1. Household leverage played a critical role in shaping the dynamics during the current U.S. recession. The first paper of the conference provided convincing evidence that the U.S. counties where household leverage had grown the most during the boom were also the ones that experienced the largest busts as measured by home prices, defaults, auto sales, and unemployment. Future research should focus on the policy implications of these findings, especially in the context of the role of monetary policy in mitigating the adverse effects of asset bubbles.

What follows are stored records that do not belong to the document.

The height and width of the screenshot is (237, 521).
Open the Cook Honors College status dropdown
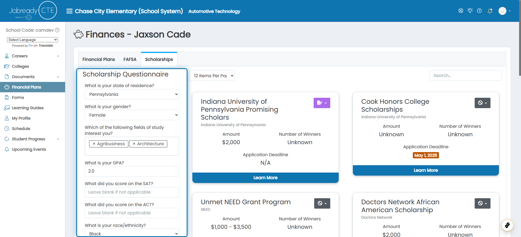click(482, 103)
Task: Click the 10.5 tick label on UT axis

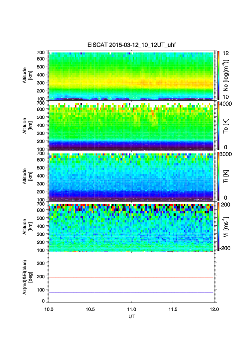Action: pyautogui.click(x=90, y=309)
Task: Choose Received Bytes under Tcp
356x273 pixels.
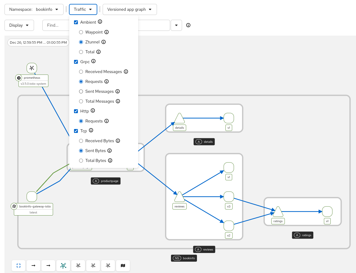Action: [x=81, y=141]
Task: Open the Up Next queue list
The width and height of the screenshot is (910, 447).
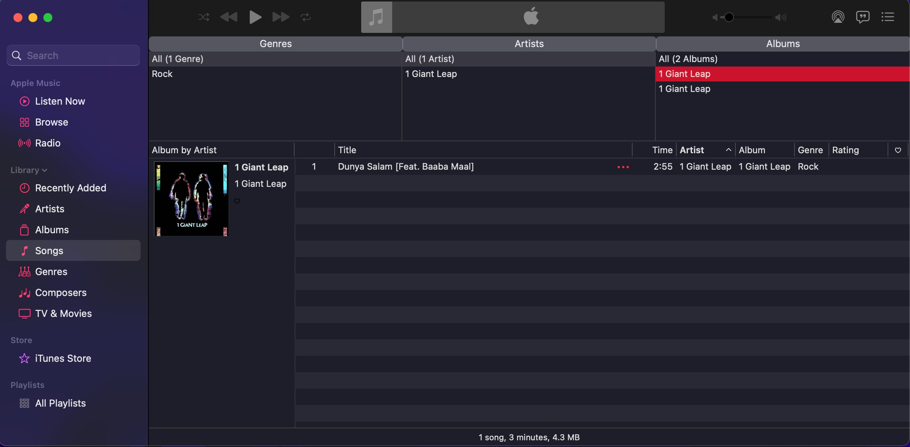Action: (888, 17)
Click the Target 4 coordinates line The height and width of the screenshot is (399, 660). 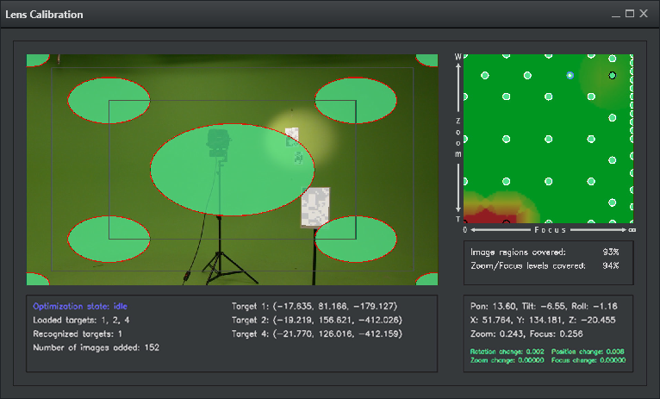click(314, 334)
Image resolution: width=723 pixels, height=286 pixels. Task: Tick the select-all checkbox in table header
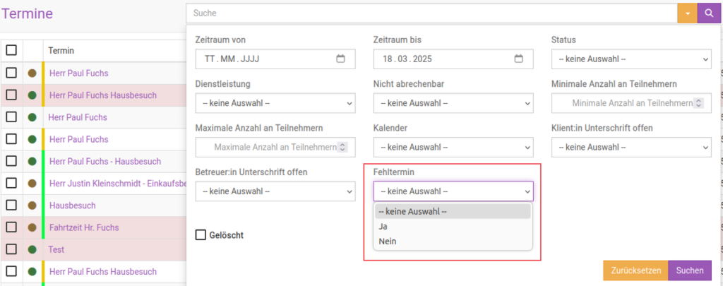(11, 50)
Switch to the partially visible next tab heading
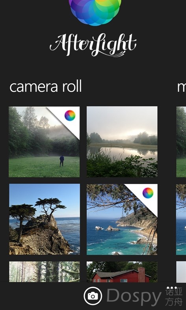This screenshot has width=186, height=310. (x=181, y=87)
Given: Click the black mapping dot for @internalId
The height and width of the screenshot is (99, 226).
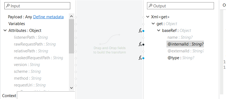Looking at the screenshot, I should coord(143,45).
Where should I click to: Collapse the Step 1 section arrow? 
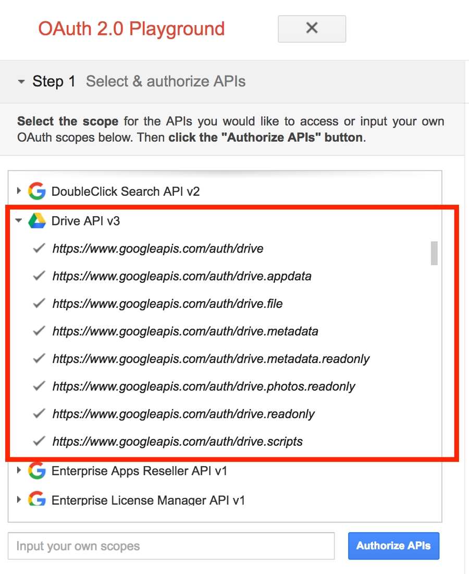tap(21, 82)
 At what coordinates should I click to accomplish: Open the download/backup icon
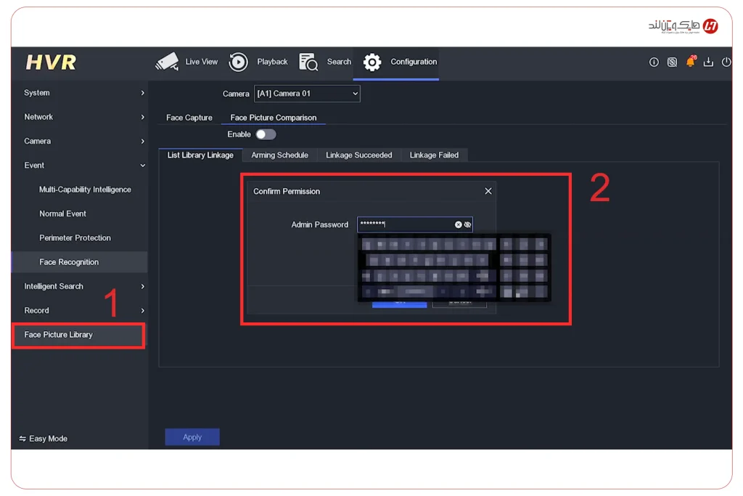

2. New insurance mechanisms are needed for the prevention of , and responses to, financial crises. The Mundell-Fleming lecture by Ricardo Caballero (MIT) drew a striking parallel between a sudden cardiac arrest and a financial crisis. The best option during a sudden cardiac arrest is to use a defibrillator. Ricardo argued that, using the analogy between the two events, we need to have “financial defibrillators” readily available during financial crises as well. It is beyond the scope of this blog to discuss the pros and cons of the clever insurance mechanism Ricardo designed, but it is obvious that we need to undertake more research to develop alternative mechanisms and clearly articulate their practical implications.
3. Balance sheet adjustment has come with reallocation of assets across financial players. One of the conference papers focused on the buying and selling of asset-backed securities during the current recession. It reported that sectors dependent on repo financing, including hedge funds and broker dealers, reduced their holdings of such securities, while the commercial banking sector increased during the past two years. While acknowledging the imprecise nature of these findings, the paper argues that government financing helped commercial banks absorb asset-backed securities. The greater message of the paper is that it is necessary to delve deeper into the details of the data in order to undertake a rigorous analysis of balance sheet adjustment. We need more of this type of research in order to have a better grasp of balance sheet adjustment over the business cycle.
4. Global banking flows play a critical role in the spread of the crisis. Another paper showed how large banks, both in the United States and elsewhere, had created and sold short-term asset backed securities worth more than one trillion dollars, and used the proceeds to invest in longer term assets. When the crisis came, these banks had to adjust, and this adjustment process determined how the crisis spread around the world. Global banks, not global imbalances, the paper concludes, are what led to the rapid spread of the crisis.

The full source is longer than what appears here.